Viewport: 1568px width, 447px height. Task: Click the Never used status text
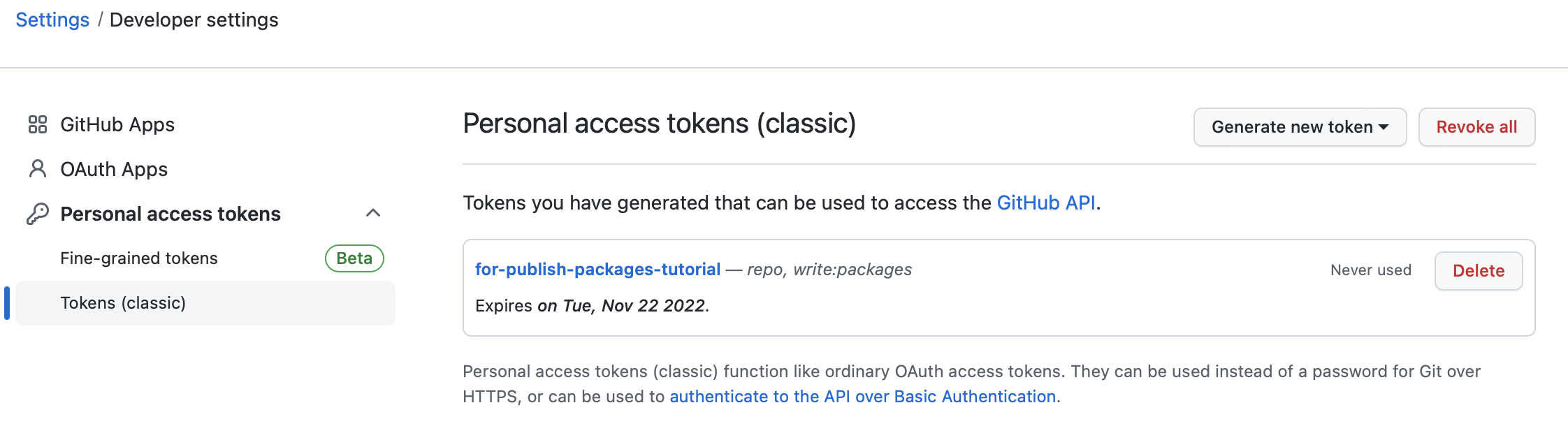[1370, 270]
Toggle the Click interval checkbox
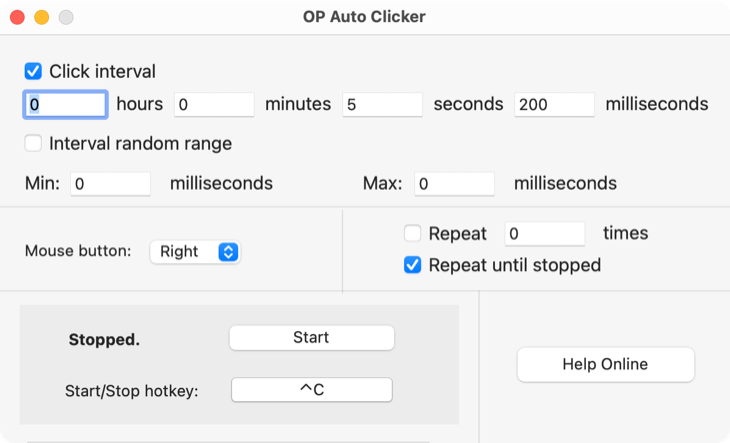730x443 pixels. click(x=33, y=72)
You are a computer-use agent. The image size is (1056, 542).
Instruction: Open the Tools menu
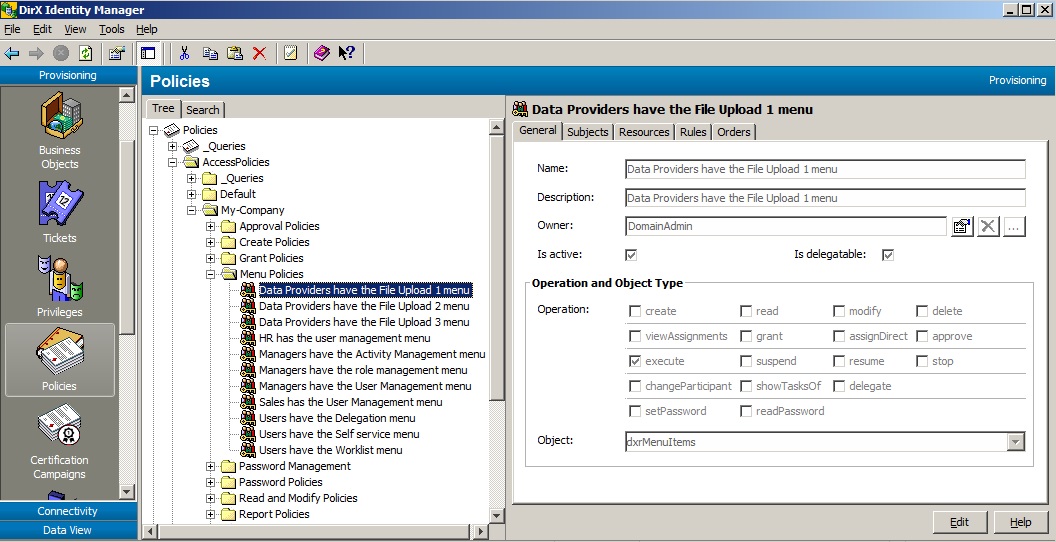point(111,30)
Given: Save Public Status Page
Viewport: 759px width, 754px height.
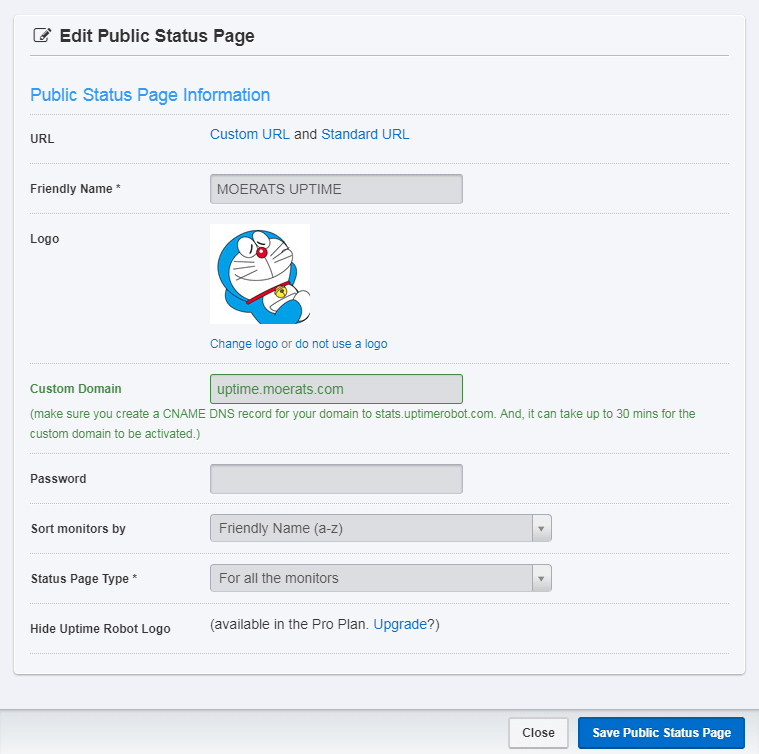Looking at the screenshot, I should click(x=661, y=733).
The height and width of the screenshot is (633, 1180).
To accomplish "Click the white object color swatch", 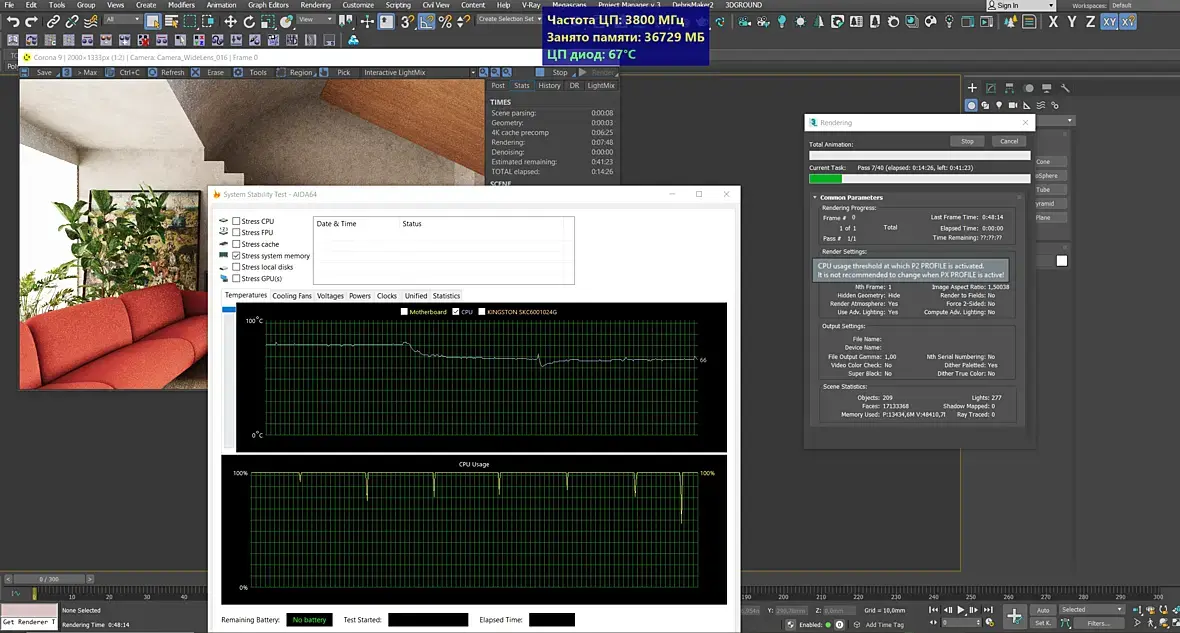I will [x=1062, y=261].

§ About this task
Output exactly the lines above that lie between the line with "Toggle the Click interval checkbox" and the line with "The height and", those two lines included, and no pictures.

§ Your response
Toggle the Click interval checkbox
730x443 pixels. click(x=33, y=72)
You are a computer-use agent. The image size is (1056, 542).
Instruction: Open the Tools menu
point(111,30)
Given: Save Public Status Page
Viewport: 759px width, 754px height.
Looking at the screenshot, I should click(x=661, y=733).
The height and width of the screenshot is (633, 1180).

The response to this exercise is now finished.